Document CH 288 757 relates to an entirely metal ski comprising a substantially plane lower band forming the gliding surface and an upper band, of generally trapezoidal cross section, fixed on the lower band and providing torsional stiffness. In the central part of the ski, on the upper band, a bearing plate used for mounting the boot binding is fixed by means permitting longitudinal relative displacement. Since this connection is a sliding connection, it does not permit direct and therefore efficient application onto the lower corners of the ski of the forces exerted by the user.

Some plates are made of metal and are fixed simply on the upper face of the ski, merely forming spacers between this upper face and the baseplate of the toe piece or of the heel piece.

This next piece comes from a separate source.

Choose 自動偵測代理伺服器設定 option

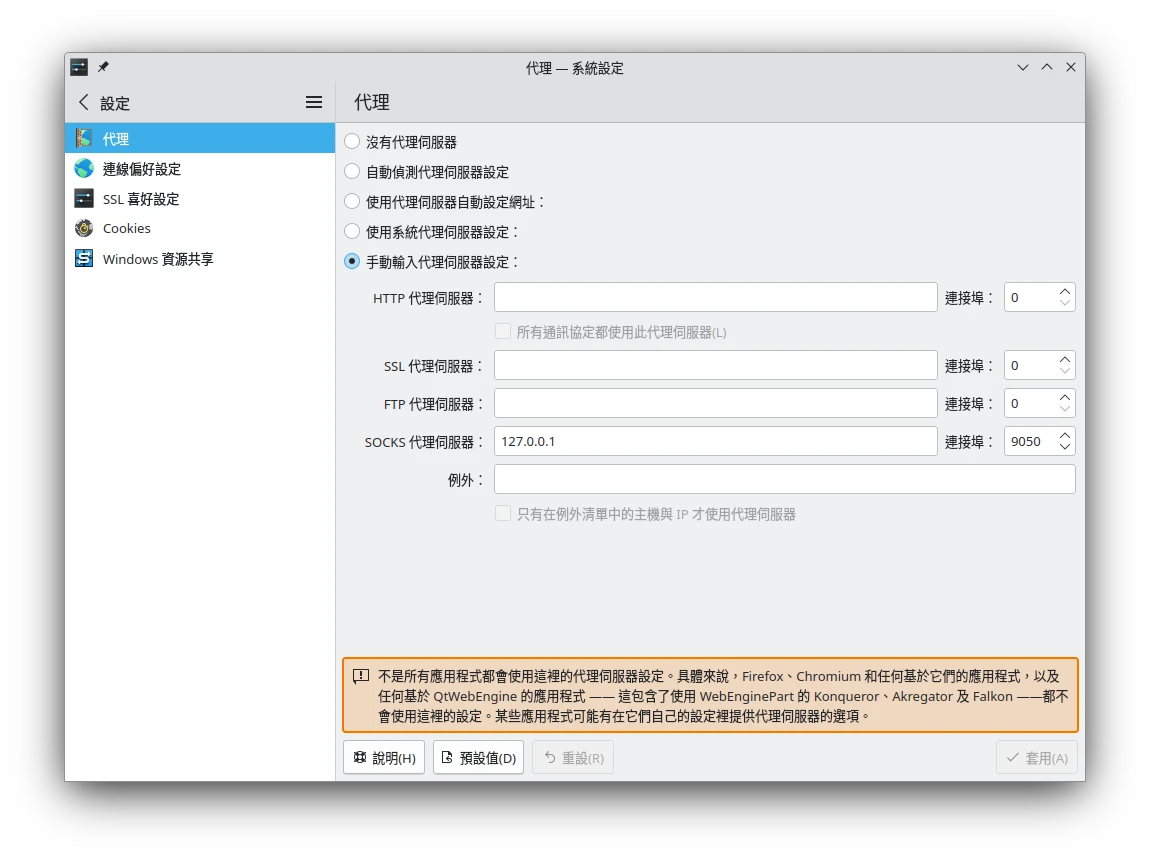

It is also known to fix on the upper face of the ski a raised plate consisting of a layer of viscoelastic material, bonded onto the ski, and covered with a stress plate. Various embodiments relying on this basic design can be envisaged, as described, in particular, in documents FR-A-2 638 651 and FR-A-2 664 823.

Further to the raising of the boot relative to the snow, such a solution makes it possible to provide an effect of unclamping the boot relative to the ski, and also a damping effect, in particular by shearing of the layer of viscoelastic material between the upper face of the ski and the stress plate. When a ski flexes, the toe piece and the heel piece constituting the binding move toward each other, which exerts a pressure on the sole of the boot, resulting in the ski being stiffened in this region and therefore the behavior of the ski being modified relative to its theoretical behavior. It is therefore beneficial to avoid this phenomenon by providing a degree of unclamping of the boot/binding assembly relative to the ski, giving back the latter freedom to deform.

It is also known from document EP-A-0 490 044 to produce a ski consisting of a first lower assembly, or base, and a second upper assembly, or stiffener, fixed on the base. The stiffener acts as a long platform on which the boot binding is mounted.

In the solutions set out above, the binding is mounted on an element which is itself fixed on the upper face of the ski. However, in order to ensure the best possible guiding of the ski, it is important for the forces to be transferred as directly as possible between the ski edge bearing on the snow and the boot of the skier. Yet the interposition of a raised platform increases the number of elements through which the forces must be transferred between the snow and the boot, which constitutes a factor which is unfavorable for correct guiding of the ski.

Document FR-A-2 590 179 describes a cross-country ski containing a stabilization plate which is arranged inside the ski, under the upper wall of the latter, and the ends of which are bent toward the sole. At least along one of its longitudinal edges, this plate has a downward extension arranged inside the ski and forming an angle of from 5 to 45.degree. with the corresponding side wall of the ski.

SUMMARY OF THE INVENTION

The object of the invention is to provide a shell gliding board equipped with a device for mounting the boot fastening which ensures the most direct possible transfer forces between the snow and the boot of the skier.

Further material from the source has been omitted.